* _Problem to work on_:
Please repeat, exactly as written, the line containing "Screen dimensions: 584x380" and every line after it through the end of the records below, leaving out any pictures.
☆ ☆ ☆ ☆
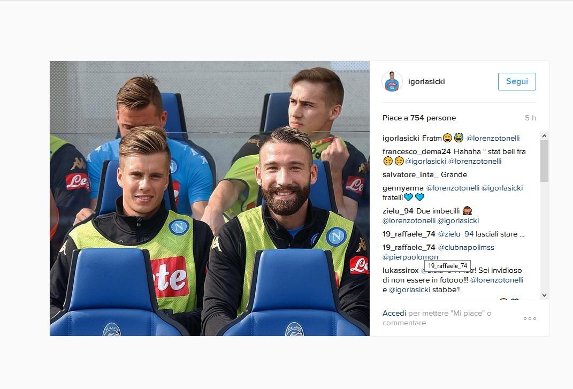Click the Accedi login link
The height and width of the screenshot is (389, 573).
[394, 314]
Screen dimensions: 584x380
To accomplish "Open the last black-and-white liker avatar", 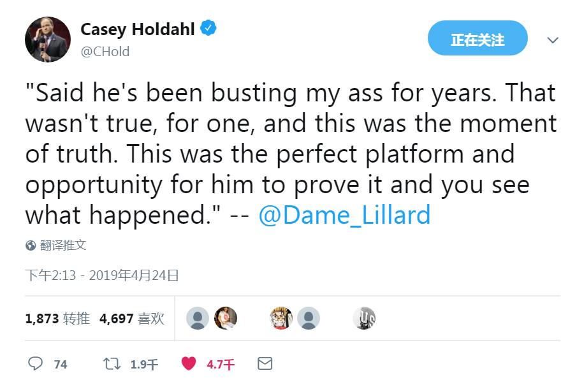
☆ ☆ ☆ ☆
* _Answer for the task_:
Screen dimensions: 584x380
To accomplish "Open the last black-and-white liker avatar", 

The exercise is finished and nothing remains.